Oral Health & Homelessness

Oral Health Equity and Housing Instability: Integrating Prevention into Community Health Systems

By Elijah St. John, MPH Candidate

Housing instability exposes structural weaknesses in healthcare delivery. When someone loses stable housing, they do not lose their need for preventive care. They lose the infrastructure that makes accessing it straightforward.

Oral health is one of the first areas where this breakdown becomes visible. Tooth decay progresses quietly. Gum disease advances slowly. Without preventive care, oral health conditions worsen until pain forces action.

The U.S. Surgeon General's report on oral health emphasized that oral health is integral to overall well-being. For individuals experiencing housing instability, oral health often reflects cumulative disadvantage: limited access to preventive services, intermittent insurance coverage, nutritional instability, chronic stress, and reduced continuity of care.

Episodic care — short-term interventions disconnected from broader systems — provides temporary relief but limited long-term impact. Prevention requires consistency. Fluoride varnish must be applied periodically. Oral hygiene education requires reinforcement. Disease monitoring requires follow-up.

San Diego County has a network of housing support programs, temporary shelter systems, behavioral health providers, community-based outreach teams, and public health agencies. Integrating oral health prevention into these systems creates sustainability.

Evidence-based preventive interventions suitable for community integration include fluoride varnish application, Silver Diamine Fluoride for caries arrest, oral hygiene education, risk-based screenings, and clear referral coordination.

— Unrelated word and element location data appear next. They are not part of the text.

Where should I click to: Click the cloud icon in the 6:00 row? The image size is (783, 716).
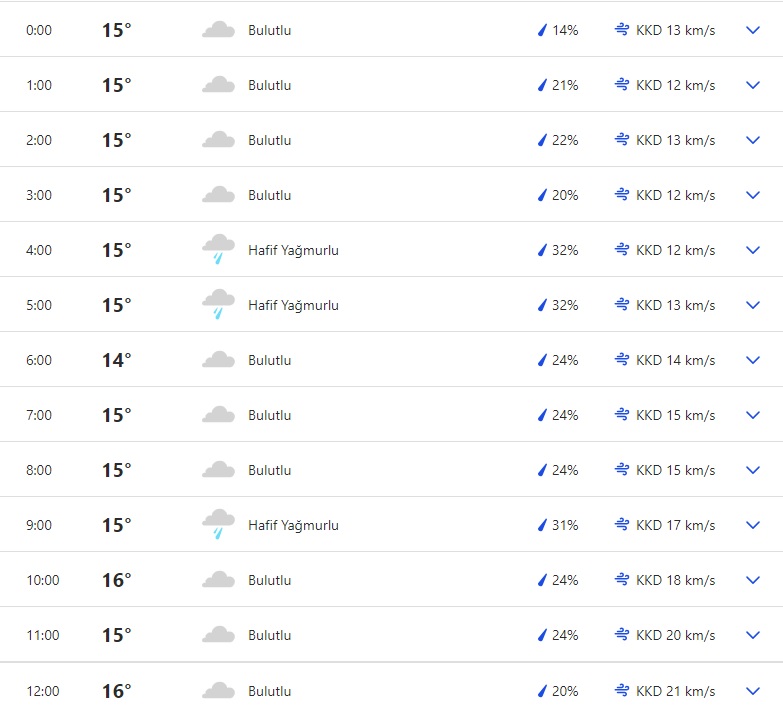tap(218, 360)
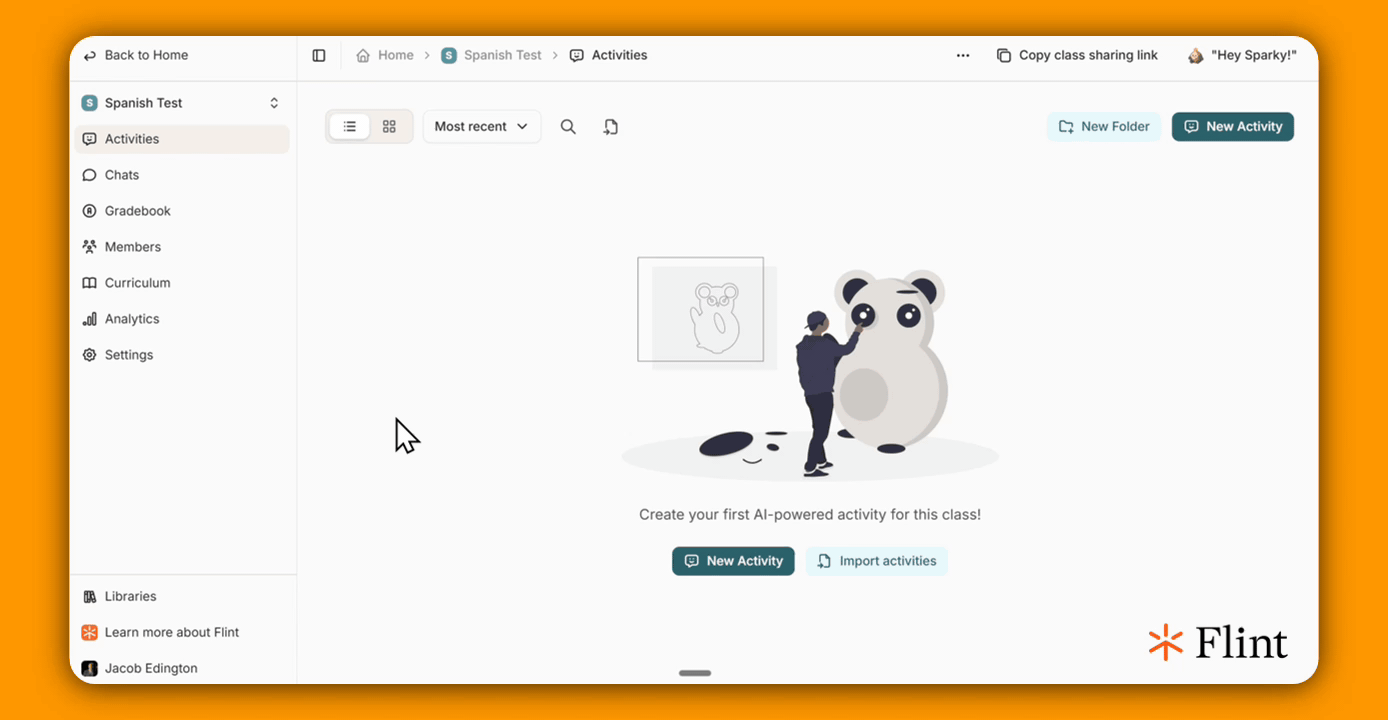Click the New Folder button
Screen dimensions: 1388x720
(1104, 127)
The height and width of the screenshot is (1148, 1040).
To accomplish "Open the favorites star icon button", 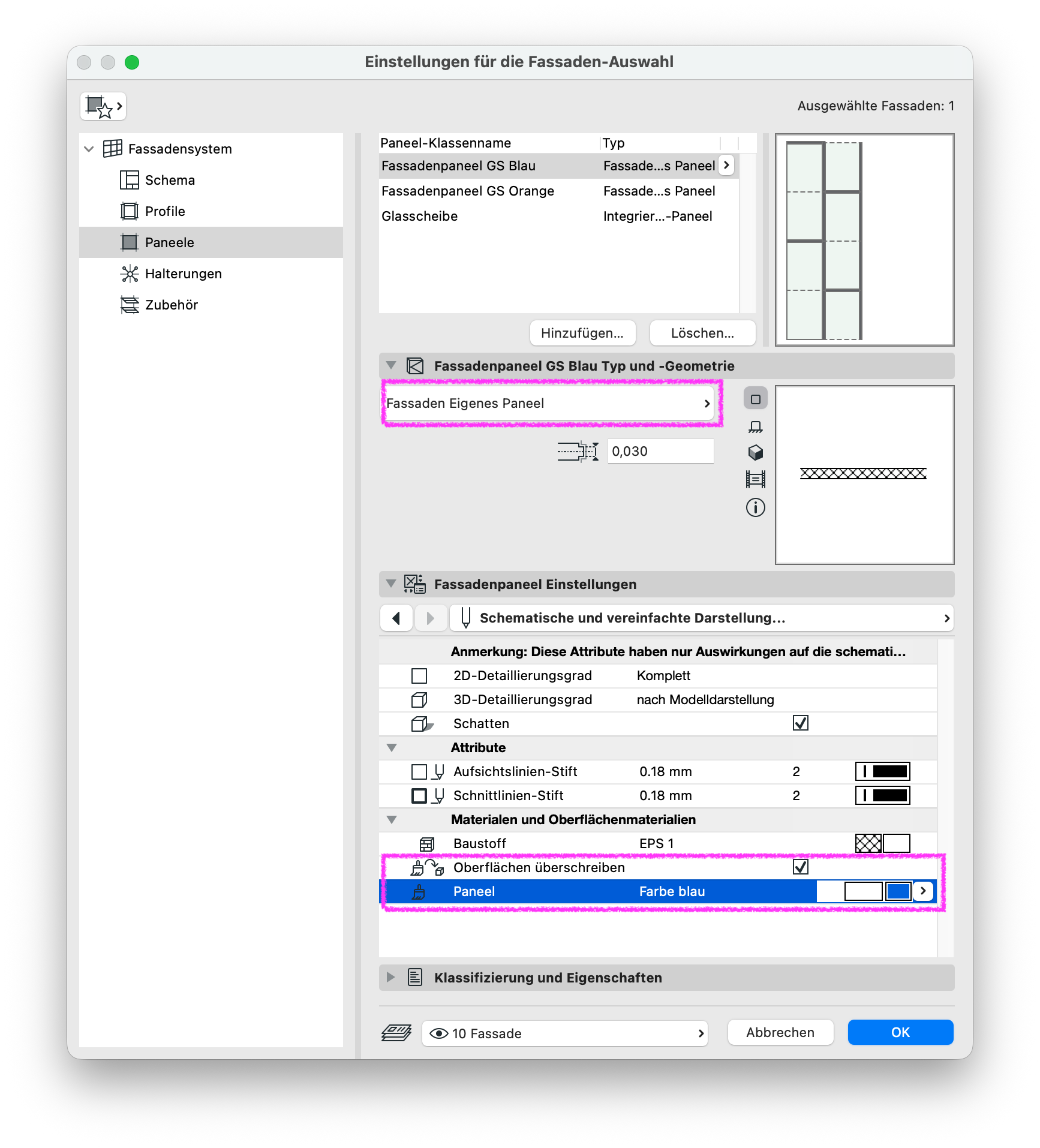I will coord(103,107).
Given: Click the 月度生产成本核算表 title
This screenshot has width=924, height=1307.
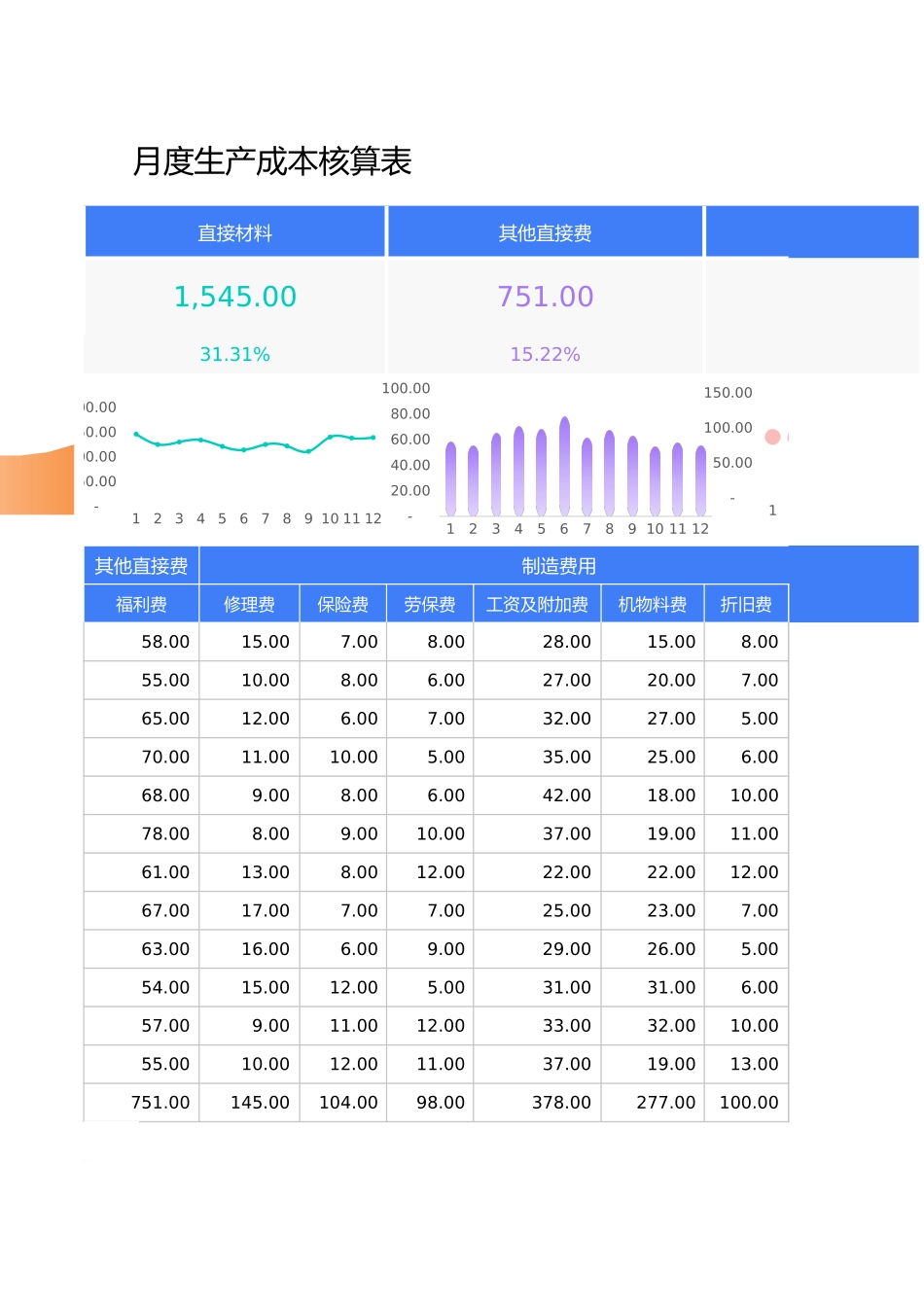Looking at the screenshot, I should click(274, 162).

Oral health affects more than physical comfort. Missing or visibly damaged teeth can influence self-confidence, social interaction, employment opportunities, and willingness to engage with services. Prevention reduces avoidable deterioration that can compound social barriers.

Health equity does not emerge organically. It requires intentional infrastructure that reduces barriers. When prevention is embedded within community health systems that already serve unhoused populations, equity advances.

Disclaimer: This analysis is published for educational and informational purposes. All data and statistics are sourced from publicly available federal, state, and peer-reviewed publications. Project Allsmiles Inc. is not affiliated with or endorsed by any of the agencies cited.